The Dunning-Kruger effect

One of the biggest challenges I’ve faced in communicating science (apart from my own struggles to explain things clearly without losing the interest of my audience), is the Dunning-Kruger effect, which Wikipedia gleefully defines as

cognitive bias in which an unskilled person makes poor decisions and reaches erroneous conclusions, but their incompetence denies them the metacognitive ability to realize their mistakes.

It leads to stupid people thinking they are way smarter than they actually are and to smart people thinking they aren’t as smart as they actually are.  I’ve wanted to rant write about this effect for awhile now, but Barbara beat me to it.  And lucky for you, too – she does it better than I ever could have, even though we’ve had many of the same experiences, like

There was a guy on my favorite online dating website that answered the question, “What do you think about healing crystals?” with the answer, “I think they work.” But he claimed to be an intellectual and he only wanted to meet women “if their smart.” He was online, so I started a chat with him. I opened with a remark that he’d attract more smart women if he knew the difference in “their” and “they’re.” Yet he kept talking to me. Turns out he believes in astrology, thinks the government has a secret 20 year plan to try to take away all rural land ownership to force people to live in cities, and he thinks global warming is a hoax to increase taxes. He honestly believes he is smarter than everybody else and wants to meet a smart woman.

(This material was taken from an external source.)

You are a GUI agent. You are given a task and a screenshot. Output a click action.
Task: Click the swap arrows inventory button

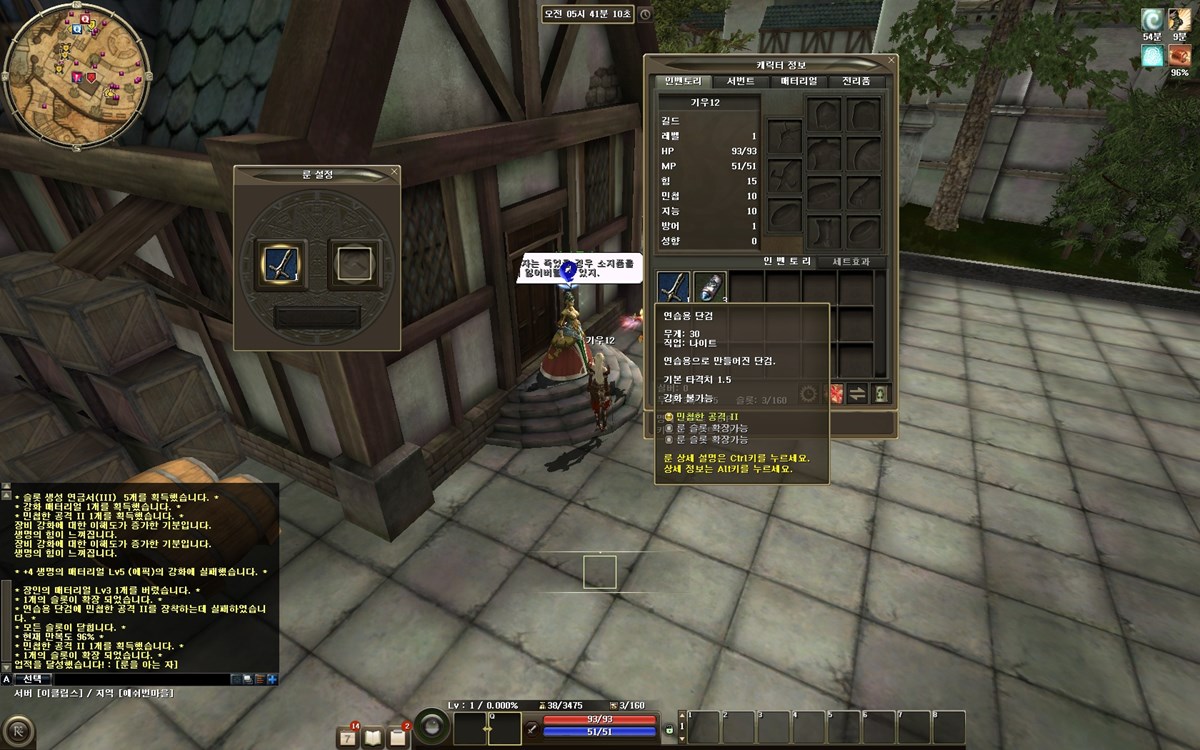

Funny, and so true. Go read the rest!

Comments

  1. Clarissa says:

    It’s interesting to observe how true intellectuals are often steeped in self-doubt, how often they believe their knowledge is limited, while such ignoramuses are convinced they know everything there is to know.

  2. Mike says:

    I’ve often used the slogan I found at this site, “Strong opinions, weakly held” to describe my tendencies — I know I’ve confused folks in the past by ardently arguing one viewpoint, seeing some new, conclusive evidence and arguing vociferously against what I professed just the week before.

    One of the frequently-identified problems on the liberal side is that right-wingers are motivated by the certitude of fanaticism, while liberals are immobile in their ambivalence, because the world is complex and decisions have unquantifiable risks.

    While true, it doesn’t lead to much winning of battles, or even to much fighting of valid ones.

    Metacognition is likely counterproductive in a society where a significant enough portion of people do not possess the trait.